— BEGIN Given passage —
Another thing that stuck out was how he spelled his name.  "Kris."  See, that stuck out, because I was "Kristy."  So many "Christophers" and "Christines" out there, but we were K-kids.  

One day, early in the school year, I . . . the dog ate my homework.  You know.  Out of the blue, I had this brilliant idea.  BRILLIANT!  I walked over to Mrs. Jordan's desk, pulled Kris B.'s homework out of her inbox, and added "ty" to the end of his name.  On every page, I did this, until all his homework was mine.

Understand, I didn't do this to be mean or to hurt him.  In fact, it never occurred to me that he might get in trouble!  Hey, I was seven!  I just knew that now my homework was handed in and I wouldn't get yelled at by my dad.  Of course, it proved to be such an easy thing that I took to doing it pretty frequently.  

I don't think Kris flunked second grade, but I don't know for certain.  I think about the grief this must have caused him and I feel really bad about it now.  Imagine this poor boy, insisting he's done his homework only to be told he clearly didn't.  

Ack.

I did this for a couple of months. my two best friends, Allyson and Kelly, being fully aware.  Now, I should have known that I was the spare part in that three-way friendship.  Allyson and Kelly had been buds before they ever knew me, and they were the thin, pretty girls.  And I?

Wasn't.
— END Given passage —
— BEGIN Data section —
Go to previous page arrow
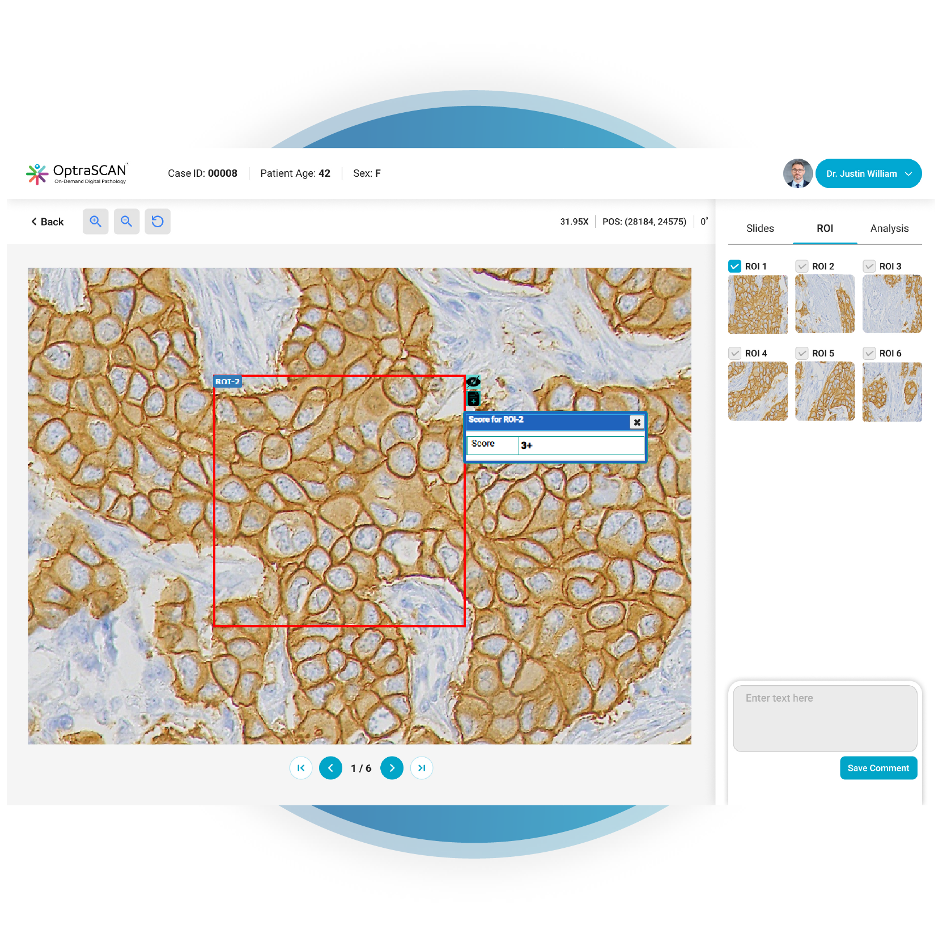 tap(330, 768)
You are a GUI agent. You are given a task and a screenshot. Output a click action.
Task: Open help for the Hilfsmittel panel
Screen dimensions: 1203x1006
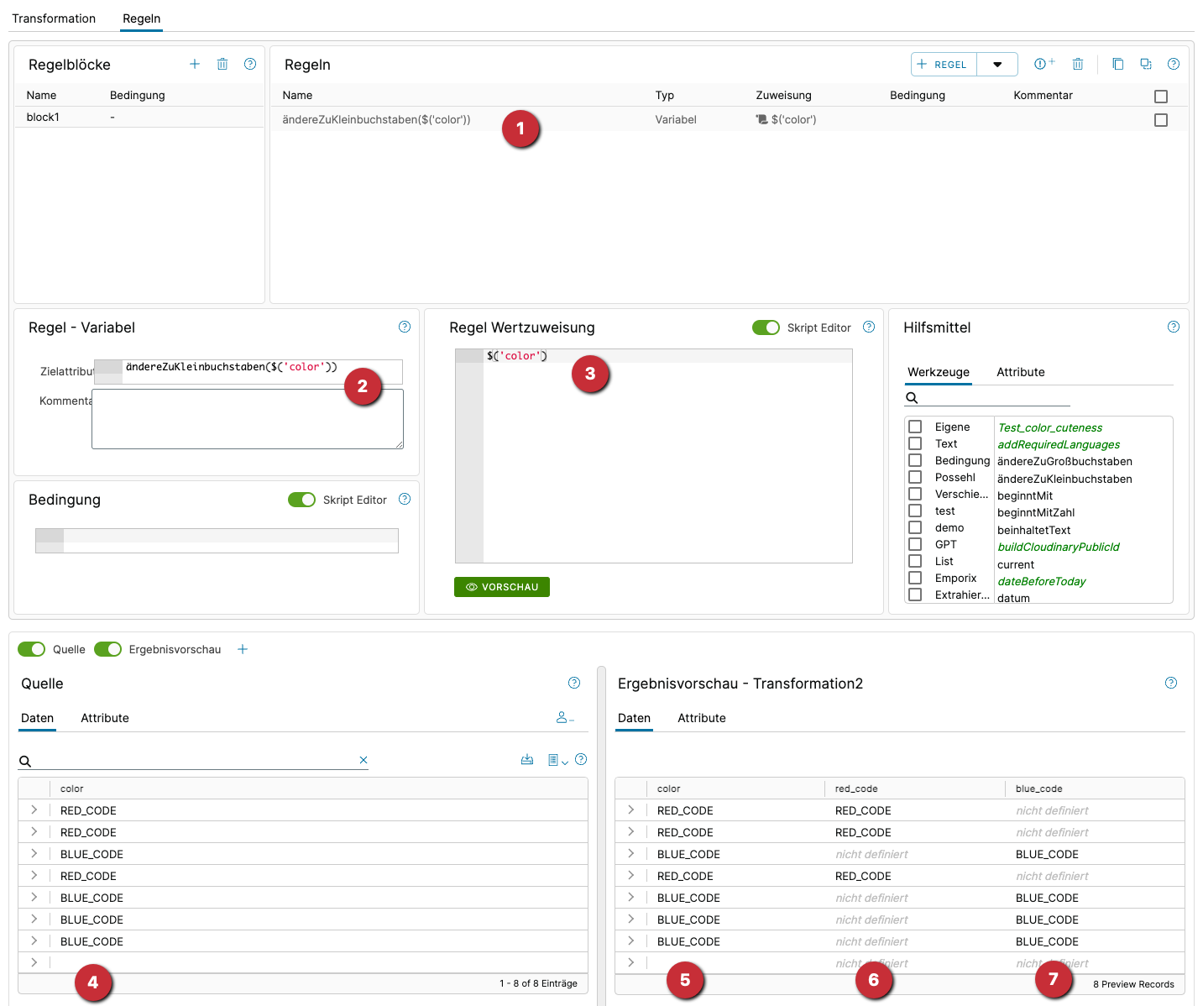(x=1174, y=327)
— END Data section —
## Required actions
**1)** List every word or phrase the homework story puts inside quotation marks.
**2)** Pick up the homework story after its last line and write the next part.

## Answers to the tasks
**1)**
"Kris."
"Kristy."
"Christophers"
"Christines"
"ty"

**2)**
Anyway, one day, Allyson was standing before the class giving some book report/presentation. And she was rocking it because that's what Allyson did.  It's who she was, she was a performer, a brash, enthusiastic star who really did require attention.  That's not an insult, it served her well and she did good things with it until her untimely death in 2005.  But under all that brash, at least in second grade, was a whole lot of insecurity.  So when she sneezed and blasted this gigantic wad of snot out her nose, a wad that, attached by a stringy runner, snapped back like a bungee jumper and smacked her in the cheek, my sudden, raucous cry of laughter was unappreciated.

I wasn't being mean, I swear.  I was seven, a big booger smacked her in the face.  I laughed.  If I could take it back, I would.  If I could have taken it back that MOMENT, I would have, because, while I was clearly not the sharpest knife in the etiquette drawer, I was lethally quick when it came to catching emotional/mood cues from other people.  It was a survival thing.  I knew immediately I'd messed up, but there was no bailing it.  Allyson hated me from that moment on, and it was a deep, long-lasting hatred.  I don't think it ever really went away, in fact.  I never saw Allyson look at me without that curl of the lip, that heavy-lidded glare.  Last time I saw her was the end of 12th grade, and she clearly still despised me.

First thing Allyson did after I laughed was go to Mrs. Jordan and "narc" me out for stealing Kris's homework.  I wish I could say she didn't know what that would lead to, but Allyson knew.  The belting, the screaming, the crying, the devastation that was visited upon me when my father was called?

More than made up for the laugh.  

I don't blame her.  She was seven, too.  And poor Kris B.?  The most innocent of us all?

Well, a websearch tells me that Kris has done just fine.  Whatever damage I might have done him academically doesn't appear to have held him back in the least.  And that's good.  I have enough guilt in my life.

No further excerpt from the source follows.